Sunday, July 23, 2006

Bampton

I recently bought a second hand copy of the Anglo-Saxon Chronicle, that I'm intending to bore you with at a later date. It was one pounds twenty, and seemed like a bargain.
The Anglo-Saxon Chronicle is one of the earliest texts written in Britain and is a record of events from about 600 AD till the twelfth or thirteenth century. In fact it starts from 50 BC and Caesar's invasion of Britain, but they weren't really here then and were just repeating gossip.

Anyway, the strange thing is that when I opened the book, the first paragraphs I read were these -

A.D.611. This year Cynegils succeeded to the government in Wessex, and held it one and thirty winters. Cynegils was the son of Ceol, Ceol of Cutha, Cutha of Cynric.

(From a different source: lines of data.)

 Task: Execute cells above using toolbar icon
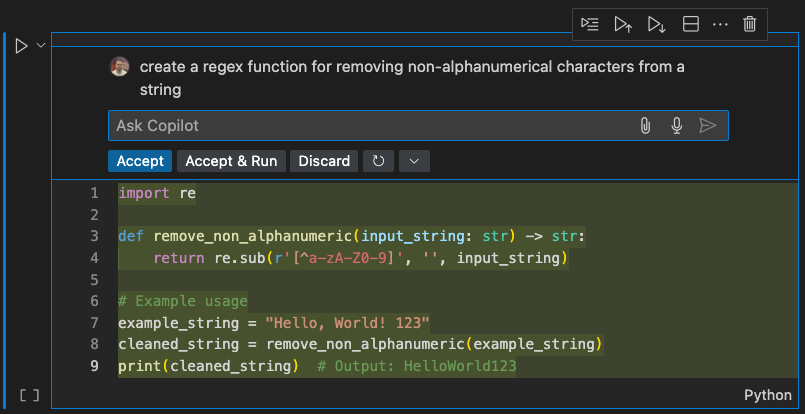pyautogui.click(x=623, y=24)
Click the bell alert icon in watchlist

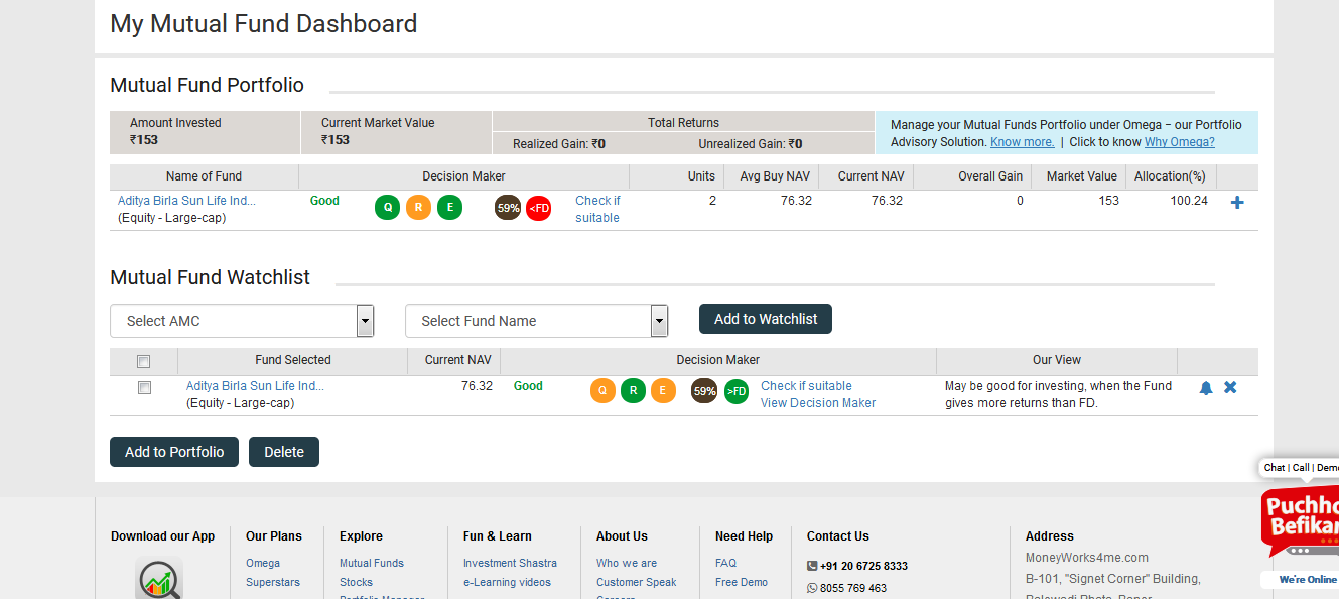[1206, 388]
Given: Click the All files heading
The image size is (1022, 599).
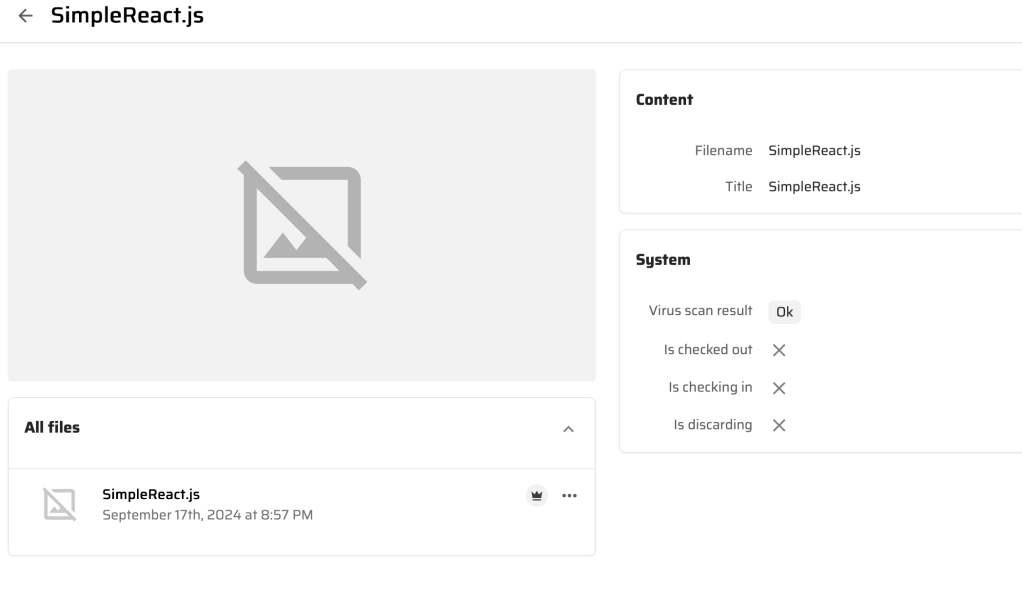Looking at the screenshot, I should pyautogui.click(x=52, y=427).
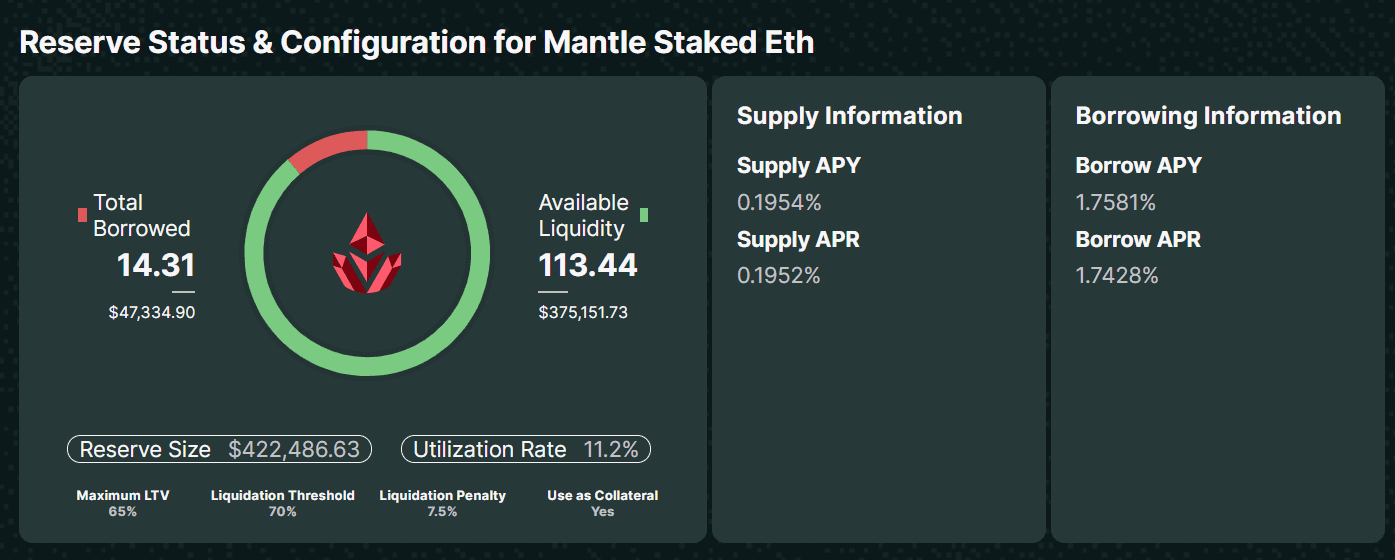
Task: Click the Liquidation Threshold label
Action: 282,495
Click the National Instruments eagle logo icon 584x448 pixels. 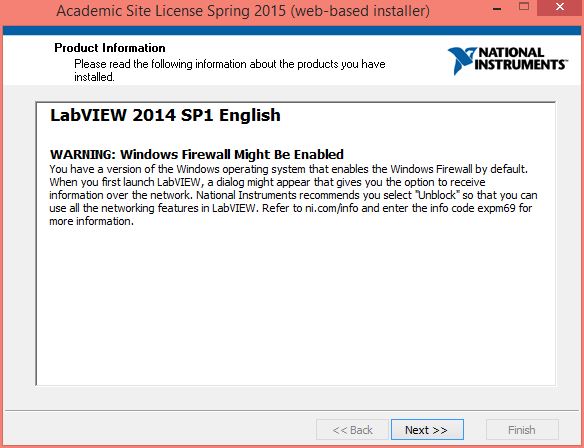(x=461, y=60)
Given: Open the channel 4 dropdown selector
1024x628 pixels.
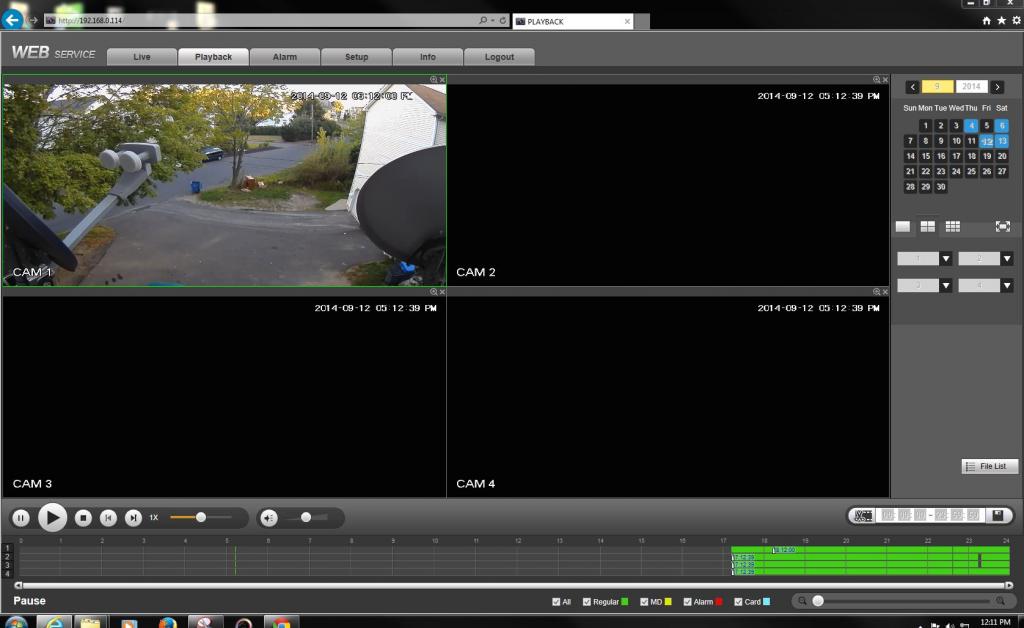Looking at the screenshot, I should [x=1006, y=285].
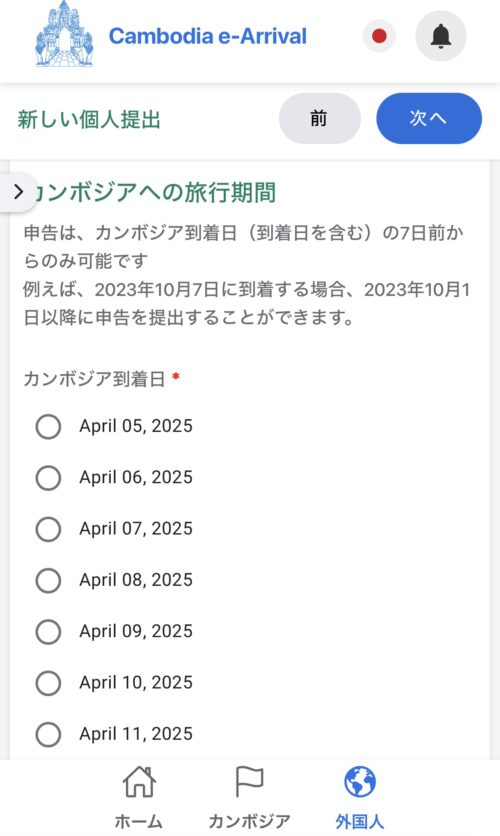Click the Cambodia e-Arrival title text
500x836 pixels.
[x=208, y=36]
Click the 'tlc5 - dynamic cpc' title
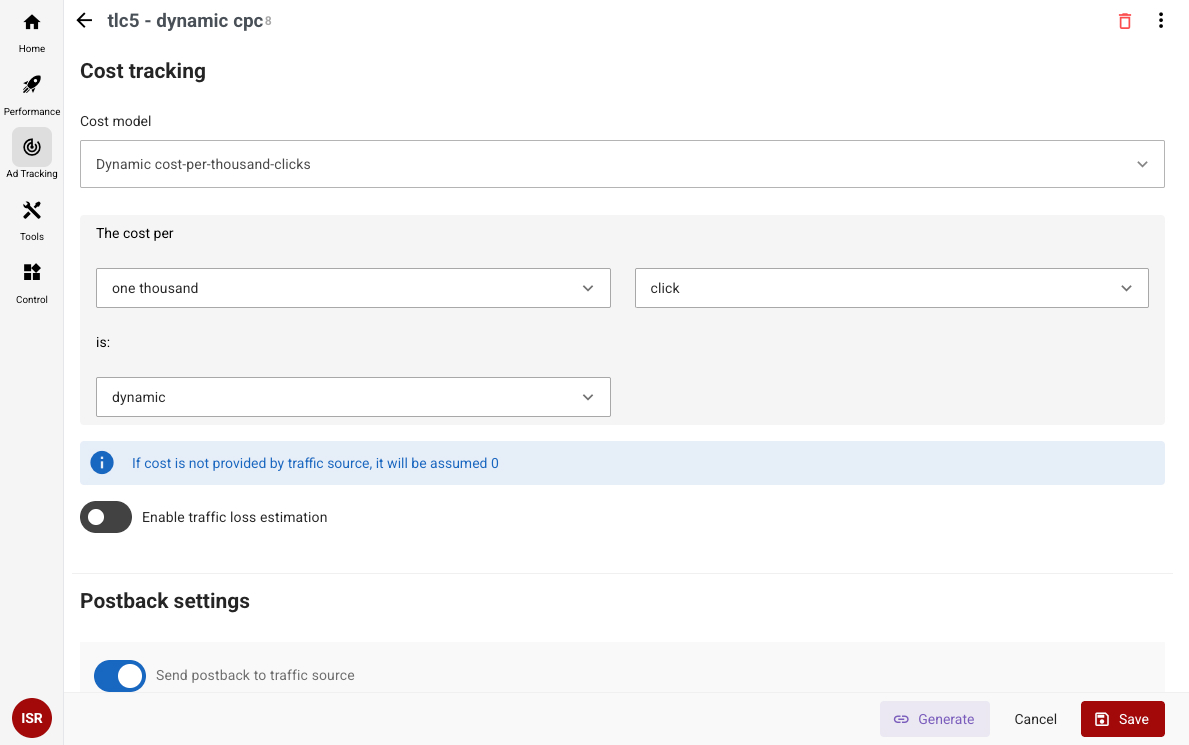The image size is (1189, 745). point(185,21)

A.D. 614. This year Cynegils and Cwichelm fought at Bampton, and slew two thousand and forty-six of the Welsh.

Yup, that's Bampton, as mentioned in the post I wrote about Morris Dancing June 28th. Other than these two instances, it's a place I'd never heard of, yet it seems a hive of activity, not to mention genocide.



I looked it up on the map and it's a tiny place, just a few houses and not near anywhere substantial. It's about twenty miles west of Oxford and on the edge of the Cotswold hills, though this road map doesn't show that.

Anyway, I googled it, as one does, and found a good website
here that includes a history page.
They mention the Welsh massacre, although the figure has gone up to 2065. Who were those extra 19 Welshmen? Perhaps they weren't really Welsh, so weren't included in the corpse count by some of the more officious Anglo-Saxons.

There also seems to be some dispute as to whether there was even a road going to Bampton before the mid-nineteenth century; it was called "Bampton in the Bush" because it was cut off from the world.

Anyway, it seems a wondrous place, full of dead Welshmen and Morris dancers, and I intend to travel there soon.